Selected extract:
Now, when I come across something like a Runge Kutta formulation, it tends to go into my notebook. Once upon a time, I was capable of doing math, and I'm trying to reacquire the skill. I don't yet feel the need to work it out for myself, as much as go through the derivation exercise once, to force myself to understand it.
In other words, I hit the web, looking for an explanation.
Searching reveals a number of explanations of the general approach, several derivations of 2nd order RK (because that's the easy one to derive), and discussion of 4th order RK (because that's the useful one, and the formula is pretty, if you are into that sort of thing). But almost nothing on 3rd order, and nothing to help somebody like me who gets the idea, but can't get the symbols to come out right.
Once I finish this, there will be.
Runge-Kutta is a recipe for finding a numerical solution to an ordinary differential equation. An ordinary differential equation is one with a single independent variable ( y' = F(x,y) ), and numerical analysis is frequently used for problems that don't offer an exact solution. For example, you might use one for a many body problem, trying to track where the planets are as a function of time.
With nice functions (continuous, differentiable, low sodium), and small steps in time, the next value is going to be relatively close to the current value, and if you cleverly choose a simple function that is similar to the real one, you can get a good approximation of the next value by using the next value of the simple function.
A Taylor series approximation is great at this sort of thing. Depending on how many derivatives you have available, you can approximate the actual function with a polynomial, and work from there.
y(x+h) = y(x) + hy'(x) + h^2y''(x)/2! + h^3y'''(x)/3! + ...
Unfortunately, in this case we have only one derivative (y'=F) to work with. If we want an answer that's better than the first order approximation
y(x+h) = y(x) + hy'(x)

Provided records:
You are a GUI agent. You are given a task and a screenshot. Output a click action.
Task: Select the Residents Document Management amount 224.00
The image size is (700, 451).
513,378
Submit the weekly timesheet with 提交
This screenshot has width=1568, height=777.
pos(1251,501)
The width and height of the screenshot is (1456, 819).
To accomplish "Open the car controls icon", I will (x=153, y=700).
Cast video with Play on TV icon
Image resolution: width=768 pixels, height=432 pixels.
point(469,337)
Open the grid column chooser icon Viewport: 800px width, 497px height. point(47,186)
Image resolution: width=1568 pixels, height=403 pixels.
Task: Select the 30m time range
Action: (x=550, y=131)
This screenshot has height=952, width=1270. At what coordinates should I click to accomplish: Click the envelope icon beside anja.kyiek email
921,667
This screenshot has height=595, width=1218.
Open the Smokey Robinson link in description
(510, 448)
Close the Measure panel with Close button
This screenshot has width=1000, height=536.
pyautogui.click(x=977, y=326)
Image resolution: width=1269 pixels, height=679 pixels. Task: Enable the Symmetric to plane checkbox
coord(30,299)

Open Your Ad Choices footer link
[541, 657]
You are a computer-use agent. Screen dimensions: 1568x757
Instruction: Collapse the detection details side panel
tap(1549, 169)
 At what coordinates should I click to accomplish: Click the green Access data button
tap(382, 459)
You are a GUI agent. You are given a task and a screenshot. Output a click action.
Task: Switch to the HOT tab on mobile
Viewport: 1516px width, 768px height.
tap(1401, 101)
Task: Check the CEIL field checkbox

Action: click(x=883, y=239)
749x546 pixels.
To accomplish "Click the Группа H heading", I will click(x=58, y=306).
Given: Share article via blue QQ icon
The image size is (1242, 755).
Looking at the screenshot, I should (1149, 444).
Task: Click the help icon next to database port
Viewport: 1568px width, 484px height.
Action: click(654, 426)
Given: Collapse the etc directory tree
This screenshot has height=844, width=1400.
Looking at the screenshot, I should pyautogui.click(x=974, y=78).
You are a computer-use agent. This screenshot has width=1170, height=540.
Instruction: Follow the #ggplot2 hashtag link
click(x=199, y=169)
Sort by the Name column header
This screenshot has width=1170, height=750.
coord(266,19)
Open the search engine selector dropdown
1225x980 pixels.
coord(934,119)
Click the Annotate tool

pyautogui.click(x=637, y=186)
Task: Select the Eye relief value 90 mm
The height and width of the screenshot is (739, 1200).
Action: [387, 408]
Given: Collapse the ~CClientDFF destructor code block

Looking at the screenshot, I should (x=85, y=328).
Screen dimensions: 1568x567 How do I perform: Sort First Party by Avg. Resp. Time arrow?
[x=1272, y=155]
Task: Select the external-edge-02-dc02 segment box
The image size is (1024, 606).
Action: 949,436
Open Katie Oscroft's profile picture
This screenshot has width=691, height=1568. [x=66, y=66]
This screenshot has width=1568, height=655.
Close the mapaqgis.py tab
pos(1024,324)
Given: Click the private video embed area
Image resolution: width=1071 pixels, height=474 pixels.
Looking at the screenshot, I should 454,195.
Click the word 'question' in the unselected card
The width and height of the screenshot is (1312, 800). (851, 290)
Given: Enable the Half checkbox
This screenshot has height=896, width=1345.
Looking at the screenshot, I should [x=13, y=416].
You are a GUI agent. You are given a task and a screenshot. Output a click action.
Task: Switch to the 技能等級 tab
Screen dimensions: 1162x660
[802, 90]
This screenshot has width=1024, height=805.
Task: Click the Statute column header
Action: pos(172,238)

Requirements:
1 – Answer these about the Runge-Kutta write-up above the listing, one line each and marked to match:
(a) Which order of Runge-Kutta did the author's searching turn up almost nothing on?
(b) What example does the write-up give of a problem where numerical analysis might be used?
(c) How many derivatives does the write-up say are available to work with in this case?
2 – Please carry on the Runge-Kutta write-up above the listing from the point where it stops.

The replies:
1 –
(a) 3rd order.
(b) A many body problem, tracking where the planets are as a function of time.
(c) Only one (y'=F).

2 –
then we are going to have to work for it.
At a high level, what RK does is find a weighted average for the slope. That is, instead of accepting the slope at the origin as gospel, the method samples a few other slopes that might be along the way, and uses a weighted average. The meat of the derivation is in the weightings - the goal is to choose weightings that agree with the Taylor series expansion of the appropriate order of h.
The general form of an RK solution is
Y[n+1] = Y[n] + h( w[1]k[1] + w[2]k[2] + w[3]k[3] + ... )
k[j] = F( x[n] +ha[j], Y[n]+ h Sum B[ji]k[i] )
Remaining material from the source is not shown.